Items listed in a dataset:
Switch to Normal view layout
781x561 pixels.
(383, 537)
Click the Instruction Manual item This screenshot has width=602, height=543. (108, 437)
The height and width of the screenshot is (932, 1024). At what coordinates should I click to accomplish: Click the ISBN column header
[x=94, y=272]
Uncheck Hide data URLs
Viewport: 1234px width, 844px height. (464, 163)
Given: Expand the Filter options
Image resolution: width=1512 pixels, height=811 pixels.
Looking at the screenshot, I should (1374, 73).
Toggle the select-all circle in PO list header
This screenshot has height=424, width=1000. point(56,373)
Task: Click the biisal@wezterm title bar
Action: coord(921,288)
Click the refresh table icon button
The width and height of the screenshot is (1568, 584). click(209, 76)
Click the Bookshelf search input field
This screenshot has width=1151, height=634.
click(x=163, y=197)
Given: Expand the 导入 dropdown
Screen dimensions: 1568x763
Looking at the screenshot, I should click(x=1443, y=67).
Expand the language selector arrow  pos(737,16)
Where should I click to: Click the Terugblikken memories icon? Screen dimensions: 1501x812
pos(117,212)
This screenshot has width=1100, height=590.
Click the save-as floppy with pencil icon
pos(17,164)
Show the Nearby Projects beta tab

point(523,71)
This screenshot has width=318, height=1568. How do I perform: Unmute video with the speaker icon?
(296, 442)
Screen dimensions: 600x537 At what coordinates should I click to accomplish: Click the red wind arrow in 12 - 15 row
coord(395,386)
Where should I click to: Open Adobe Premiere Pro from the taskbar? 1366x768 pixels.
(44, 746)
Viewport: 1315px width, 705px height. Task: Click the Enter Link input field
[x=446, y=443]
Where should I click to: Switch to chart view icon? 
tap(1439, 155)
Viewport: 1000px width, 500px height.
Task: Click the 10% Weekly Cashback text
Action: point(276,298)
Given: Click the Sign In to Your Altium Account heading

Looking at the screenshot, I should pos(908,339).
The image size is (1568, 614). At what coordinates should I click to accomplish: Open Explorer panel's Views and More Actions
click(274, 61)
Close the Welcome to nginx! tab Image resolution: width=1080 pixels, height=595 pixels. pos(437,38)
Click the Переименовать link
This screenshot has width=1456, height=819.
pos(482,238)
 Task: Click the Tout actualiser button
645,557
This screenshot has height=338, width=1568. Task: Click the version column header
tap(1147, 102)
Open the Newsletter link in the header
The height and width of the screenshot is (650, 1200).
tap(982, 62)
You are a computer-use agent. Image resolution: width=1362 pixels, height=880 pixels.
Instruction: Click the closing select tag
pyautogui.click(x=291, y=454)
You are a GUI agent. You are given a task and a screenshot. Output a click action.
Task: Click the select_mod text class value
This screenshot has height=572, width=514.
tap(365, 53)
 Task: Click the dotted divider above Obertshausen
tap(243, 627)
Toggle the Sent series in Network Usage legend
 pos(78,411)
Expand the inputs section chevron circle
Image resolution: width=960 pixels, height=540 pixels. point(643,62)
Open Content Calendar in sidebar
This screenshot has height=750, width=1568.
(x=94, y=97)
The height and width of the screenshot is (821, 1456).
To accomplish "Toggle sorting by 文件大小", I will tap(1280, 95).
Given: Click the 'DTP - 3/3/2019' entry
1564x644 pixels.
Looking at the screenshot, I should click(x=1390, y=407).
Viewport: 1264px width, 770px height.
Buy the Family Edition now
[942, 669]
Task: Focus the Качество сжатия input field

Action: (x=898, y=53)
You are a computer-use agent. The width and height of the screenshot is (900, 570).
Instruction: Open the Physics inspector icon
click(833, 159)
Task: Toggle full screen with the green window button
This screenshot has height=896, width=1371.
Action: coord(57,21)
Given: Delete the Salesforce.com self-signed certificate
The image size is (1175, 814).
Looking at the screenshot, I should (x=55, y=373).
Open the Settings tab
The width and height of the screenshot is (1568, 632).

TASK PROMPT: Lay out the records above as a numbered list, leaving out any blank lines.

WRITTEN ANSWER:
1. Switch to Normal view layout
2. 781x561 pixels.
3. (383, 537)
4. Click the Instruction Manual item This screenshot has width=602, height=543. (108, 437)
5. The height and width of the screenshot is (932, 1024). At what coordinates should I click to accomplish: Click the ISBN column header
6. [x=94, y=272]
7. Uncheck Hide data URLs
8. Viewport: 1234px width, 844px height. (464, 163)
9. Given: Expand the Filter options
10. Image resolution: width=1512 pixels, height=811 pixels.
11. Looking at the screenshot, I should (1374, 73).
12. Toggle the select-all circle in PO list header
13. This screenshot has height=424, width=1000. point(56,373)
14. Task: Click the biisal@wezterm title bar
15. Action: coord(921,288)
16. Click the refresh table icon button
17. The width and height of the screenshot is (1568, 584). click(209, 76)
18. Click the Bookshelf search input field
19. This screenshot has width=1151, height=634.
20. click(x=163, y=197)
21. Given: Expand the 导入 dropdown
22. Screen dimensions: 1568x763
23. Looking at the screenshot, I should click(x=1443, y=67).
24. Expand the language selector arrow  pos(737,16)
25. Where should I click to: Click the Terugblikken memories icon? Screen dimensions: 1501x812
26. pos(117,212)
27. This screenshot has width=1100, height=590.
28. Click the save-as floppy with pencil icon
29. pos(17,164)
30. Show the Nearby Projects beta tab
31. point(523,71)
32. This screenshot has width=318, height=1568. How do I perform: Unmute video with the speaker icon?
33. (296, 442)
34. Screen dimensions: 600x537 At what coordinates should I click to accomplish: Click the red wind arrow in 12 - 15 row
35. coord(395,386)
36. Where should I click to: Open Adobe Premiere Pro from the taskbar? 1366x768 pixels.
37. (44, 746)
38. Viewport: 1315px width, 705px height. Task: Click the Enter Link input field
39. [x=446, y=443]
40. Where should I click to: Switch to chart view icon? 
41. tap(1439, 155)
42. Viewport: 1000px width, 500px height.
43. Task: Click the 10% Weekly Cashback text
44. Action: point(276,298)
45. Given: Click the Sign In to Your Altium Account heading
46. Looking at the screenshot, I should pos(908,339).
47. The image size is (1568, 614). At what coordinates should I click to accomplish: Open Explorer panel's Views and More Actions
48. click(274, 61)
49. Close the Welcome to nginx! tab Image resolution: width=1080 pixels, height=595 pixels. pos(437,38)
50. Click the Переименовать link
51. This screenshot has width=1456, height=819.
52. pos(482,238)
53.  Task: Click the Tout actualiser button
54. 645,557
55. This screenshot has height=338, width=1568. Task: Click the version column header
56. tap(1147, 102)
57. Open the Newsletter link in the header
58. The height and width of the screenshot is (650, 1200).
59. tap(982, 62)
60. You are a computer-use agent. Image resolution: width=1362 pixels, height=880 pixels.
61. Instruction: Click the closing select tag
62. pyautogui.click(x=291, y=454)
63. You are a GUI agent. You are given a task and a screenshot. Output a click action.
64. Task: Click the select_mod text class value
65. This screenshot has height=572, width=514.
66. tap(365, 53)
67.  Task: Click the dotted divider above Obertshausen
68. tap(243, 627)
69. Toggle the Sent series in Network Usage legend
70.  pos(78,411)
71. Expand the inputs section chevron circle
72. Image resolution: width=960 pixels, height=540 pixels. point(643,62)
73. Open Content Calendar in sidebar
74. This screenshot has height=750, width=1568.
75. (x=94, y=97)
76. The height and width of the screenshot is (821, 1456).
77. To accomplish "Toggle sorting by 文件大小", I will tap(1280, 95).
78. Given: Click the 'DTP - 3/3/2019' entry
79. 1564x644 pixels.
80. Looking at the screenshot, I should click(x=1390, y=407).
81. Viewport: 1264px width, 770px height.
82. Buy the Family Edition now
83. [942, 669]
84. Task: Focus the Качество сжатия input field
85. Action: (x=898, y=53)
86. You are a computer-use agent. The width and height of the screenshot is (900, 570).
87. Instruction: Open the Physics inspector icon
88. click(833, 159)
89. Task: Toggle full screen with the green window button
90. This screenshot has height=896, width=1371.
91. Action: coord(57,21)
92. Given: Delete the Salesforce.com self-signed certificate
93. The image size is (1175, 814).
94. Looking at the screenshot, I should (x=55, y=373).
95. Open the Settings tab
96. The width and height of the screenshot is (1568, 632).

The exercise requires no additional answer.